# Fencing options



## alfajim (May 4, 2011)

I need to put a thin fence down the middle of a shared drive. 
Anyone got any ideas? Originally I was thinking of some thin metal posts with wire going between them. But can't find anything.


----------



## J306TD (May 19, 2008)

How about some wooden posts with a thick rope between?

Like this


----------



## alfajim (May 4, 2011)

Not sure how they'd fix into concrete. Posts need to be thin as they'll be in my boundary.


----------



## dholdi (Oct 1, 2008)

Shared drive so only half the post will be in your boundary ?


----------



## kenny wilson (Oct 28, 2008)

Guessin there's a back story to the need for a fence?


----------



## alfajim (May 4, 2011)

Well I've lived there for four years and he's never spoke, his misses is fine. He's just a grumpy old ****. I've left him a note as to parking sensible. 
We've our own drives but there's not a fence between them.
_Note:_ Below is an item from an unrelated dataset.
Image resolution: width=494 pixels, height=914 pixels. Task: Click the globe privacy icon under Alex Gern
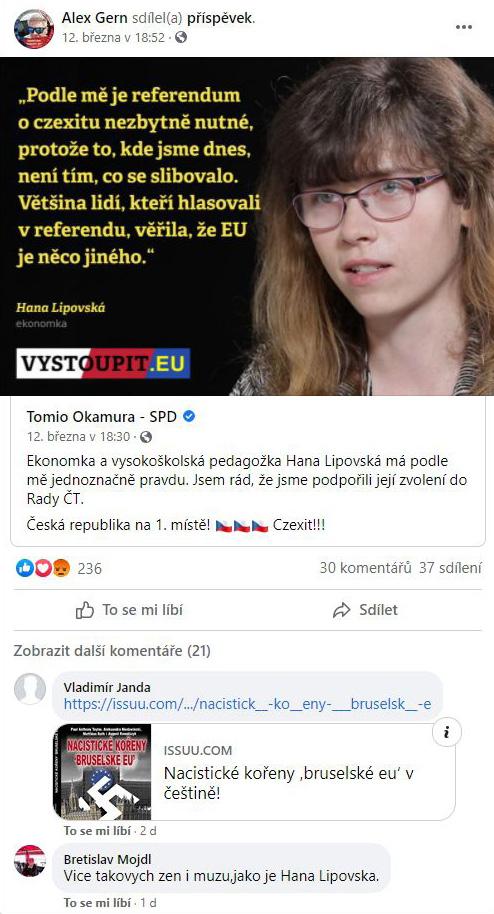pos(181,38)
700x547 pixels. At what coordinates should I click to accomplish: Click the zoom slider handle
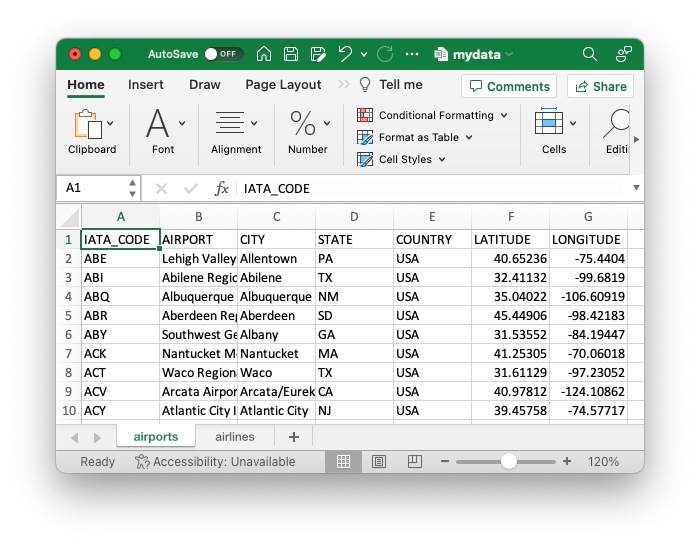[509, 462]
He's taken to parking right to the edge so he has to get out on my drive, so when I park there's hardly any room for me to get out. 
So to keep him parking the right way and to **** him off, I want some kind of cheap barrier.


----------



## m4rkymark (Aug 17, 2014)

are you thinking about something like below?










have a look at http://www.avsfencing.co.uk/fencing/agricultural-fencing/1-8m-staplelok-post/ they also sell fence wire and mesh.


----------



## alfajim (May 4, 2011)

Thanks, I'll take a look.


----------